#### Records for the task
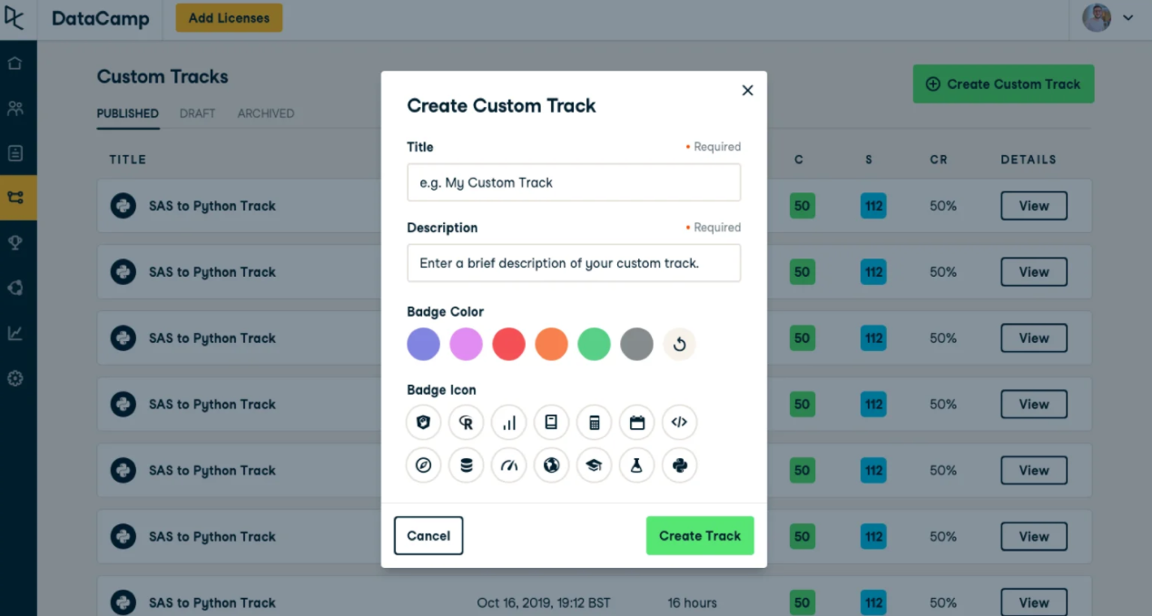Open the ARCHIVED tab

(x=265, y=113)
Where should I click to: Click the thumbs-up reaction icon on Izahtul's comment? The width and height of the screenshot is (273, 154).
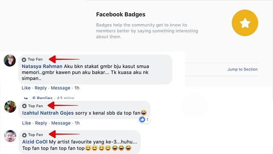point(142,120)
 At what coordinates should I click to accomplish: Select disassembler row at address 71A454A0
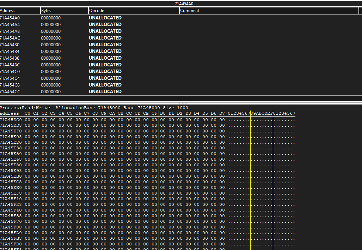click(x=10, y=18)
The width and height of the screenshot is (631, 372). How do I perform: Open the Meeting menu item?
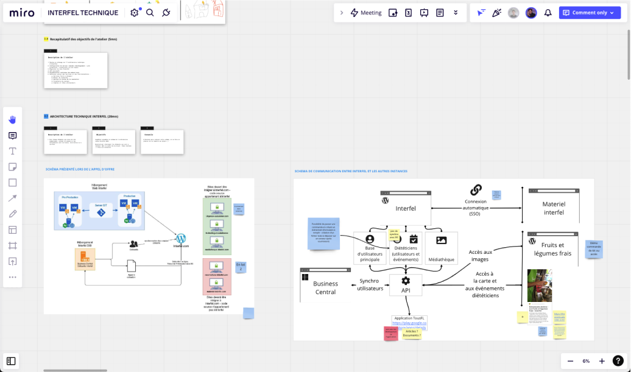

#### What you are asked to do
Print once more, exactly, the lines from the one with "At what coordinates" through the last line of the data, both ends included, without any pictures.

#### Exercise solution
 At what coordinates should I click to accomplish: Select disassembler row at address 71A454A0
click(x=10, y=18)
The width and height of the screenshot is (631, 372). How do I perform: Open the Meeting menu item?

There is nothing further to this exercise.